Well, that's not entirely true, malloc is not independent of MMU, not at all.
Without MMU: you use the free memory between EndOfProgram - MMIO_BASE. You have a fixed size of memory to play with, and you just record which memory area is allocated and which is free. The linked code examples are good for this.
Keywords: fixed sized memory buffer, single-level allocator
With MMU: you'll need at least two memory allocators. One is responsible for allocating and freeing page frames (4K, 64K etc., depending on your MMU configuration), often called PMM (Physical Memory Manager). The other is a higher level allocator, often called VMM (Virtual Memory Manager), able to allocate as small as 8 or 16 bytes of memory, and which starts with an empty memory buffer. This one is responsible to keep track of allocated and free memory only within this resizable buffer. When it needs memory to allocate and the buffer is not sufficient (either too small or it's full or fragmented), the higher level allocator must call the page frame allocator to allocate a frame (or more) and map that (those) at the end of the buffer. Typically this is done via a 'sbrk' or 'mmap' syscall, but in a bare metal app could be a direct function call as well. This is how dlmalloc, jemalloc and others work. Most of them never free the memory in a sense that they only record free memory in the buffer (at VMM level), but never unmap it and free the page frames (at PMM level). This is of course waste of RAM, but also means that subsequent malloc calls do not need to call PMM allocator again. It also worth mentioning that systems that implement supervisor- and user space, the PMM is always running in supervisor mode (EL1), and needs exclusive access to RAM allocation data, while the VMM could be running in user space (at EL0), probably with more instances, each using it's own buffer allocation data.
Keywords: dynamic sized buffers (one for each address space), multi-level allocators (PMM + VMM)
Now it's possible to convert a higher level memory allocator from one scenario to the other, and it's rather easy:
MMU-less allocator to MMU-aware allocator: start with an empty memory buffer, and when out of memory call 'sbrk'/'mmap' to make it grow. (Like modifying the one in Circle)
MMU-aware to MMU-less allocator: instead of empty buffer, set up a fixed size memory buffer at start (like heap_low - heap_end), and replace all 'sbrk'/'mmap' calls with displaying an 'out of memory' error message. (Like modifying dlmalloc, jemalloc etc.)

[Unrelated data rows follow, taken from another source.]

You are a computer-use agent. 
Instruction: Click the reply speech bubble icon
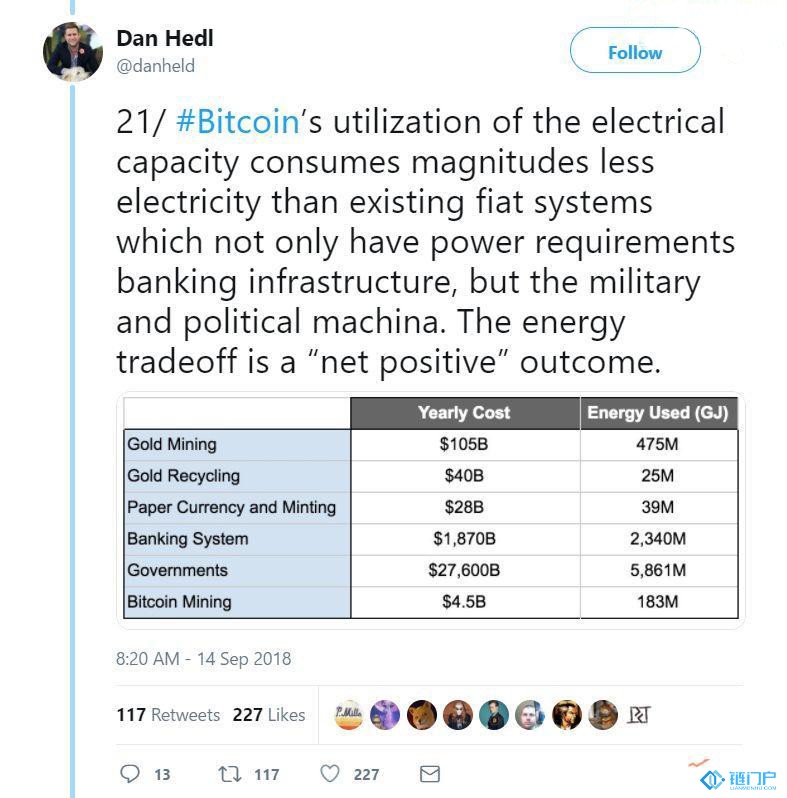tap(130, 774)
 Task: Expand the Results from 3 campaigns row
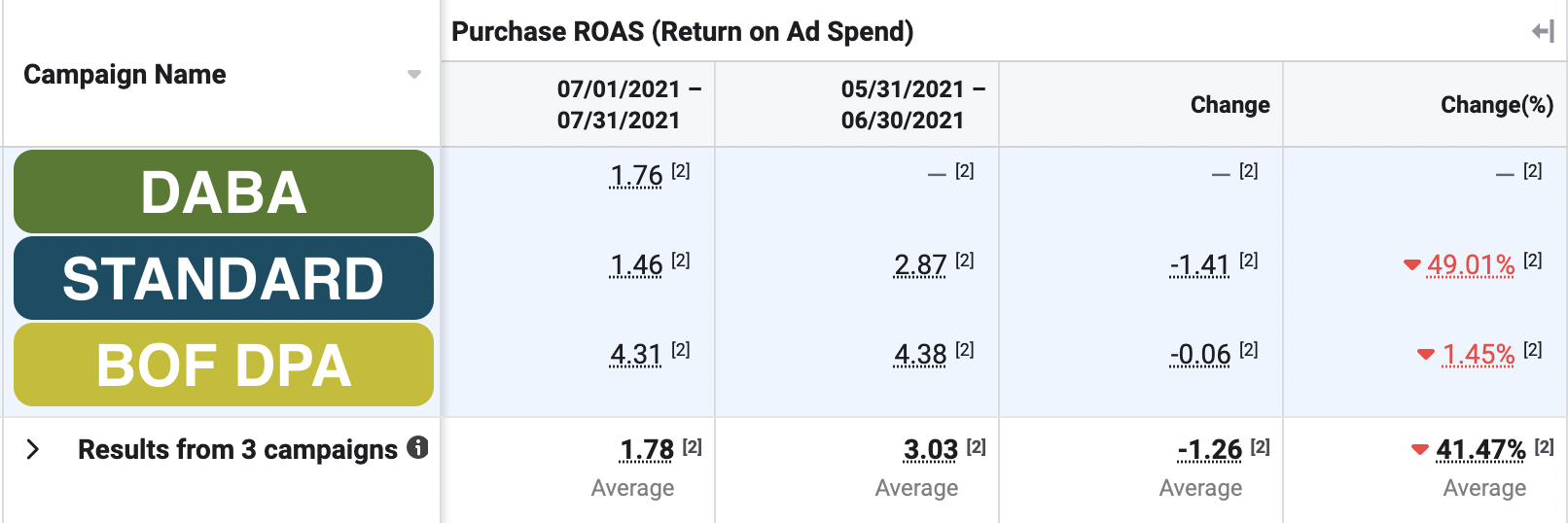click(33, 449)

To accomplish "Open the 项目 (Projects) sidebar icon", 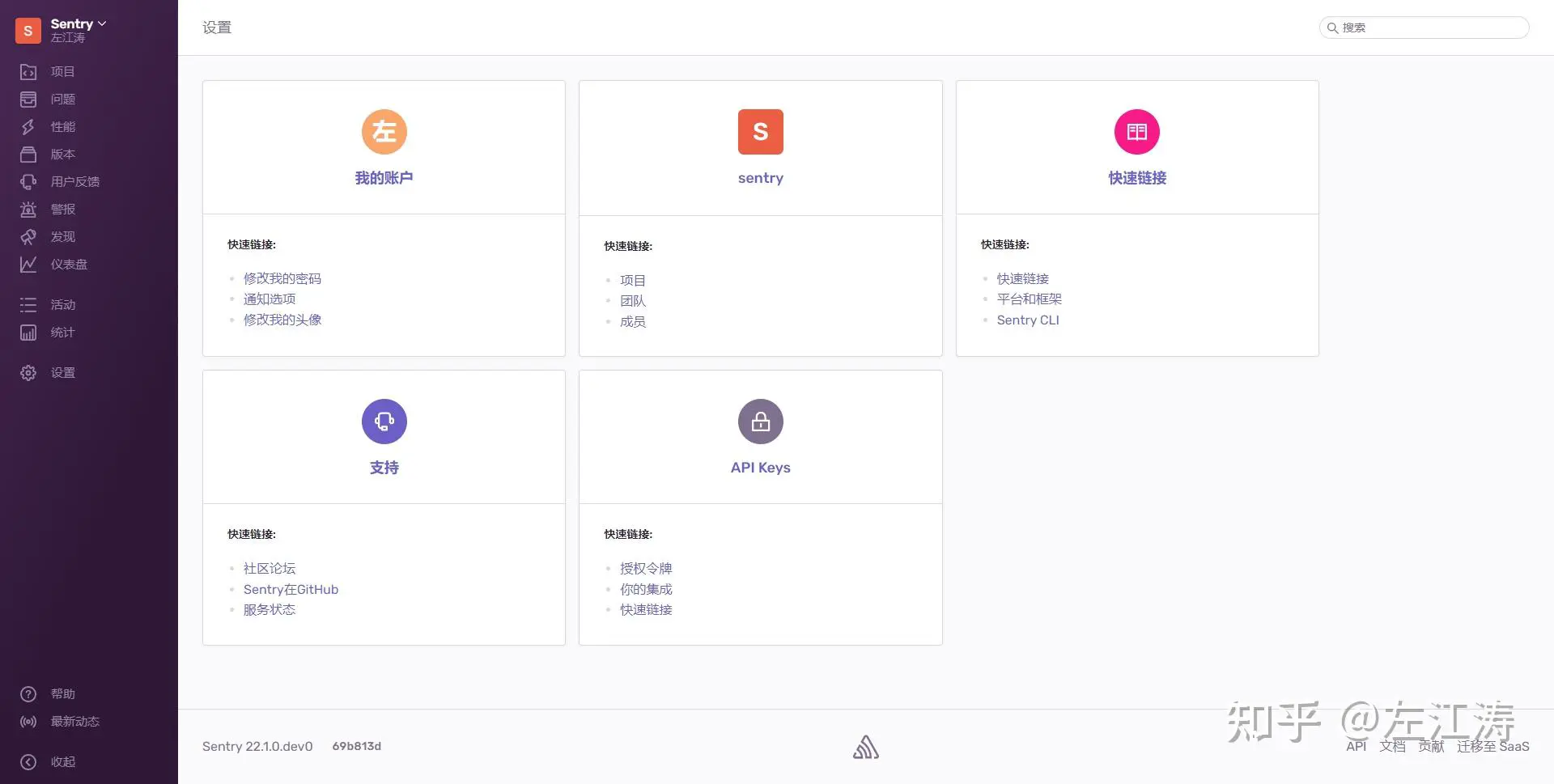I will (x=28, y=72).
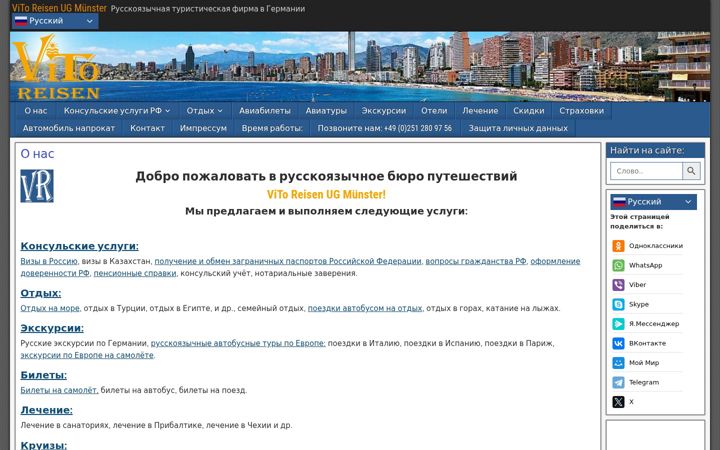Share via Мой Мир icon
The image size is (720, 450).
pos(618,363)

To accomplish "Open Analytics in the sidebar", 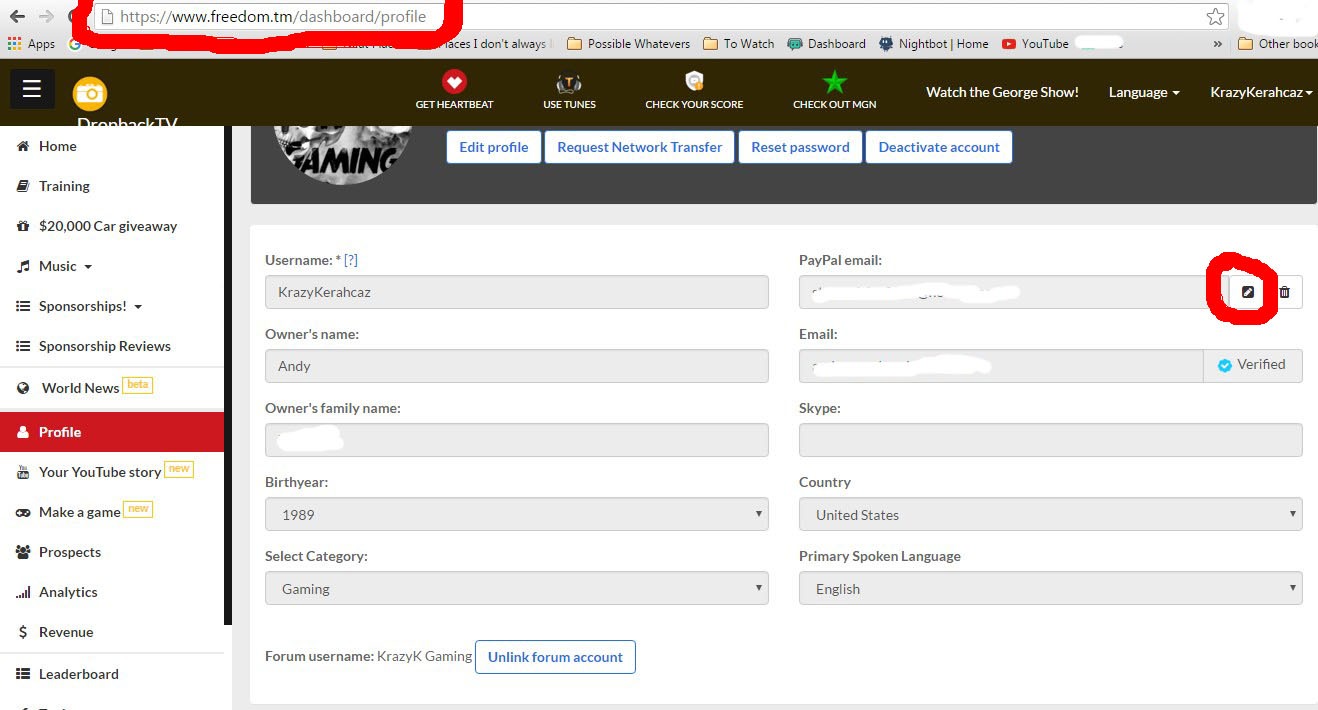I will pyautogui.click(x=68, y=592).
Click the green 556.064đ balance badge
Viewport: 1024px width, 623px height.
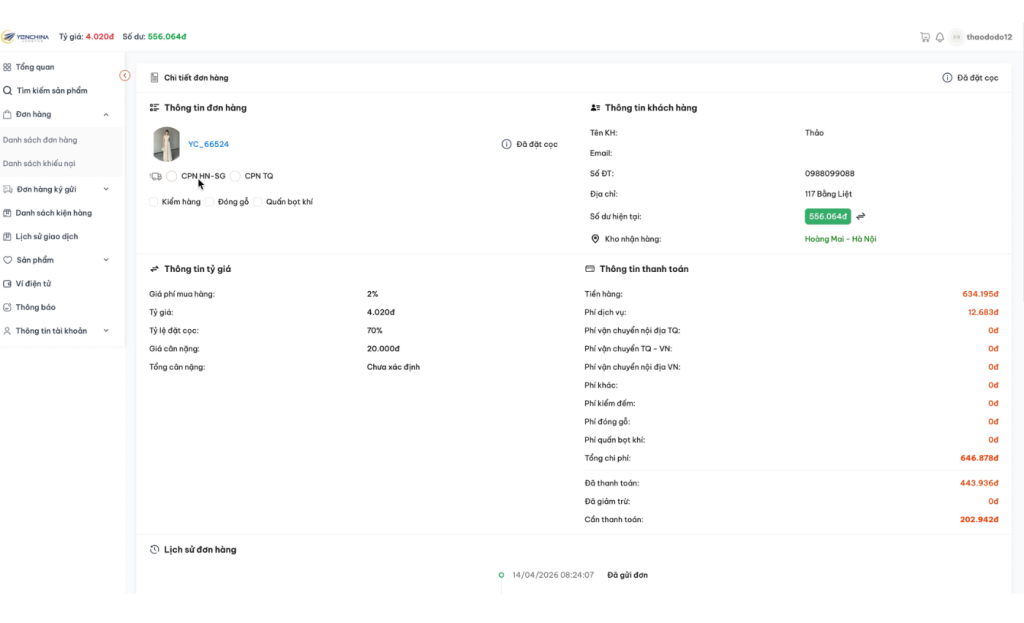[827, 216]
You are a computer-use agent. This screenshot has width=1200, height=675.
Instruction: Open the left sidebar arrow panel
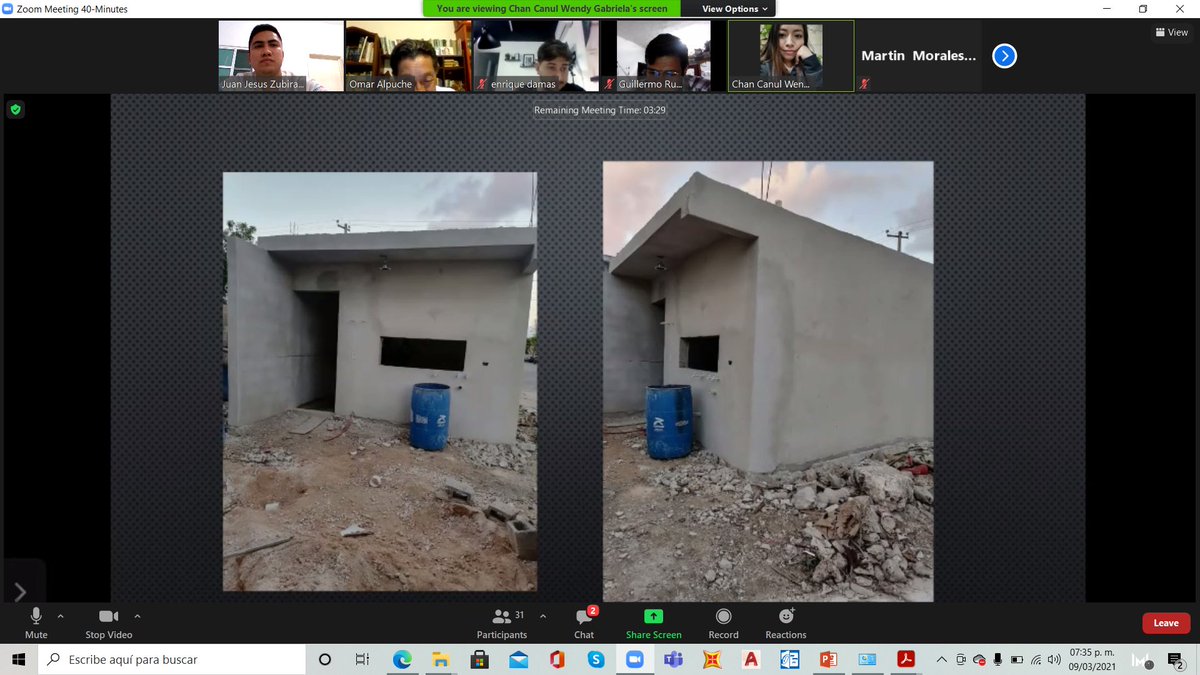click(x=20, y=590)
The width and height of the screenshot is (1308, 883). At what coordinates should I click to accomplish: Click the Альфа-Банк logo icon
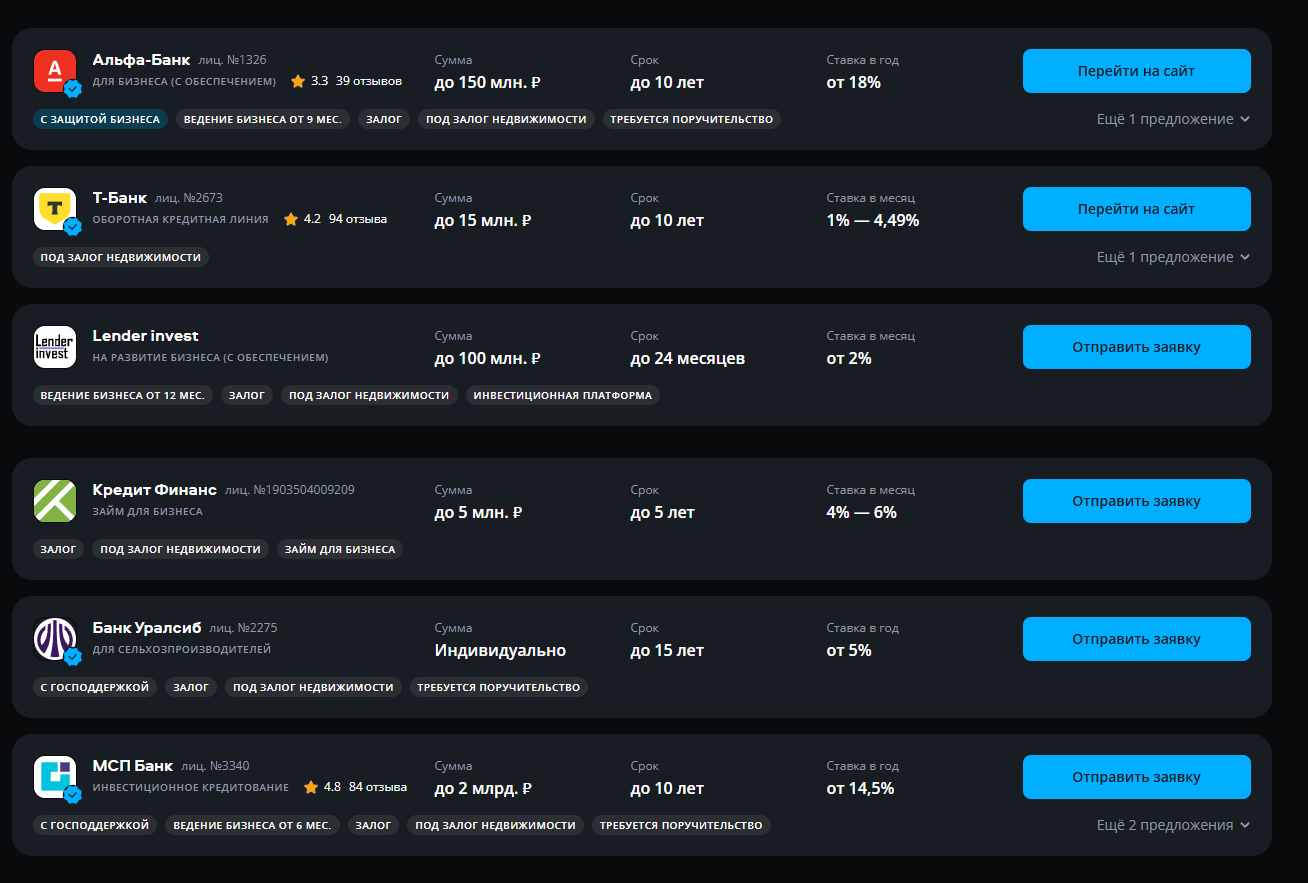coord(55,71)
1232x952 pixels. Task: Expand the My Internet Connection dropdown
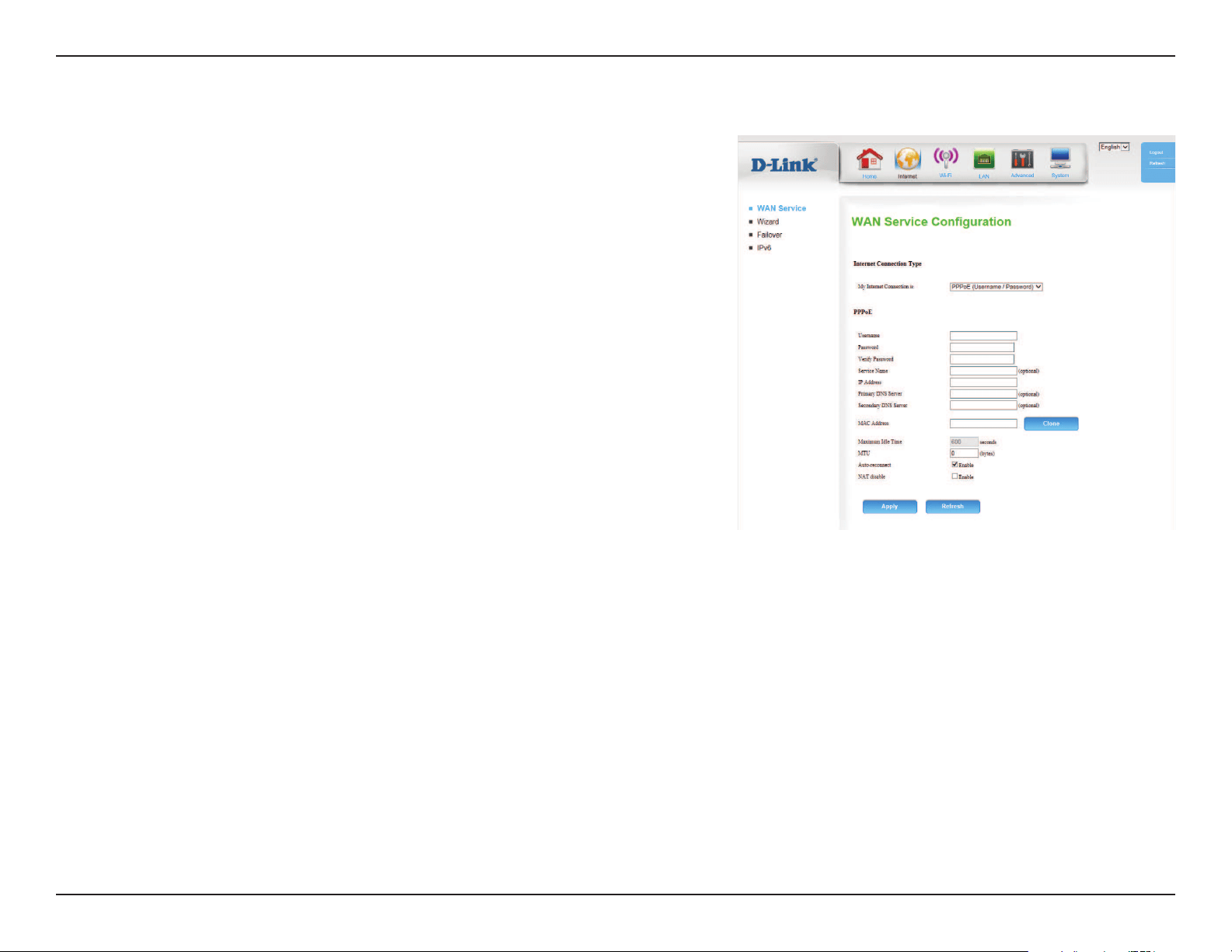996,287
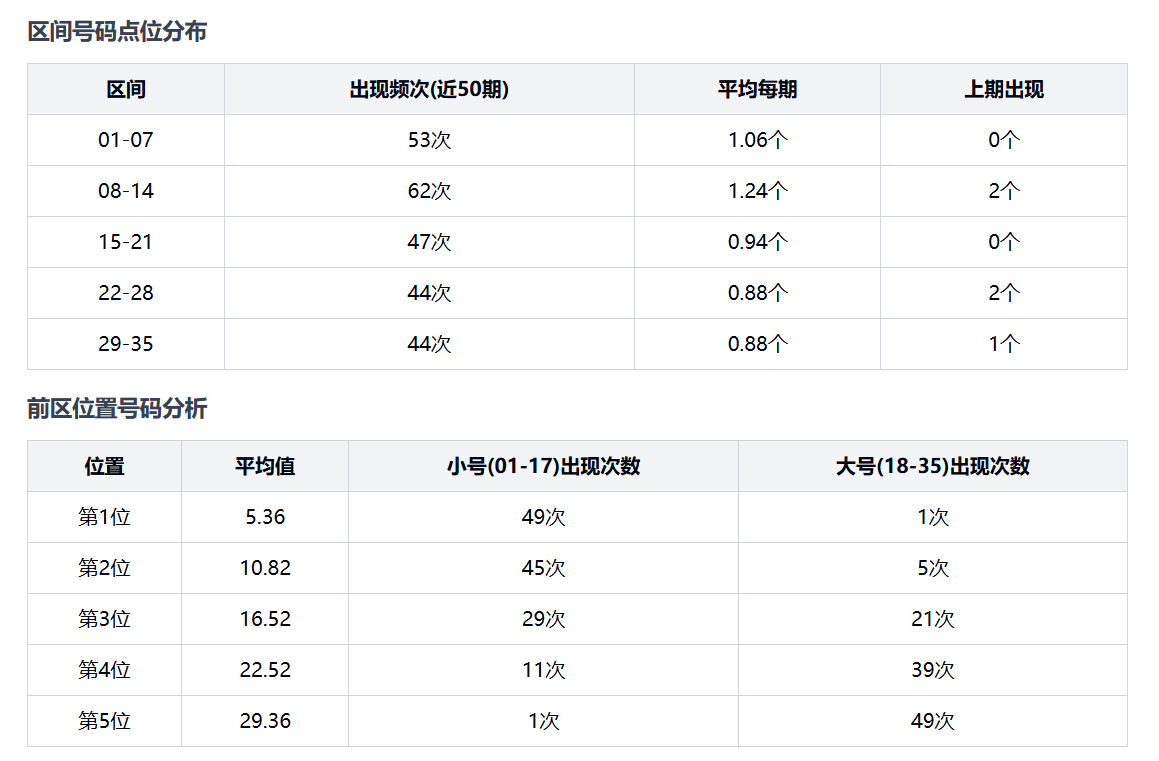This screenshot has width=1159, height=761.
Task: Select the 08-14 interval row label
Action: click(126, 191)
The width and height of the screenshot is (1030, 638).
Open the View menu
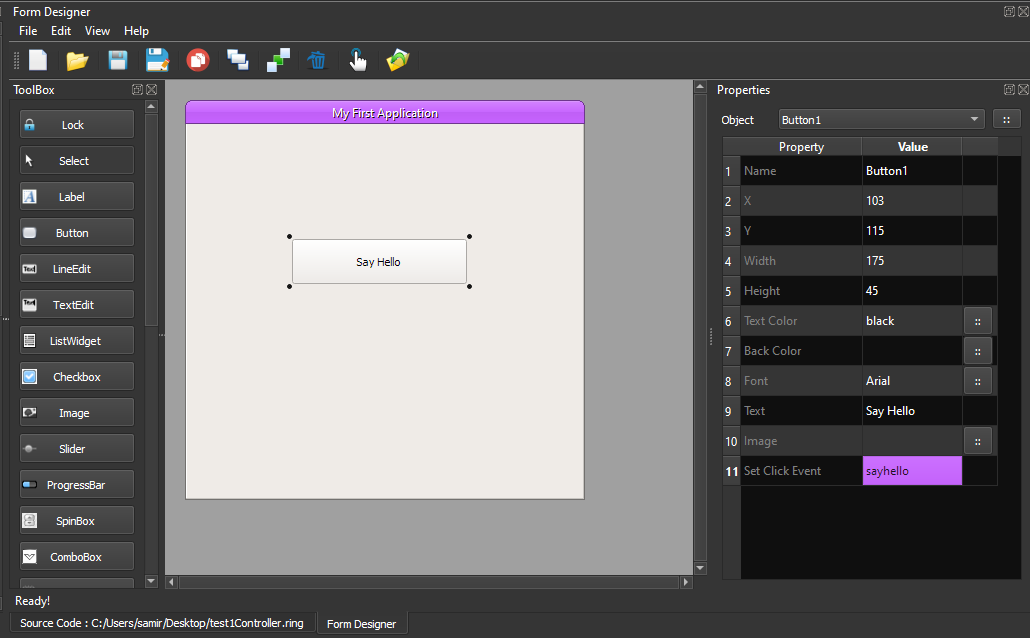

Porting dlmalloc (either in MMU-aware form as-is, or modified to MMU-less version) to a bare metal application should be straightforward, as portability is one of its main goals. As far as I can see, Circle's allocator is basicaly using very similar concepts as dlmalloc. More information on Doug Lea's allocator
(outdated, but it's a good start to understand what it does).
Now dlmalloc is a small, portable, general-purpose allocator, and of course as such it can perform really poorly under certain circumstances. Therefore most game developers hate it
, and they implement their own special allocators in their game engines. One of those is jemalloc
, roboust, fast, multi-threaded, bit harder to port to a bare metal application, but maybe needed if those special circumstances apply.
Oh, almost forgot to mention: both dlmalloc and jemalloc supports alignment.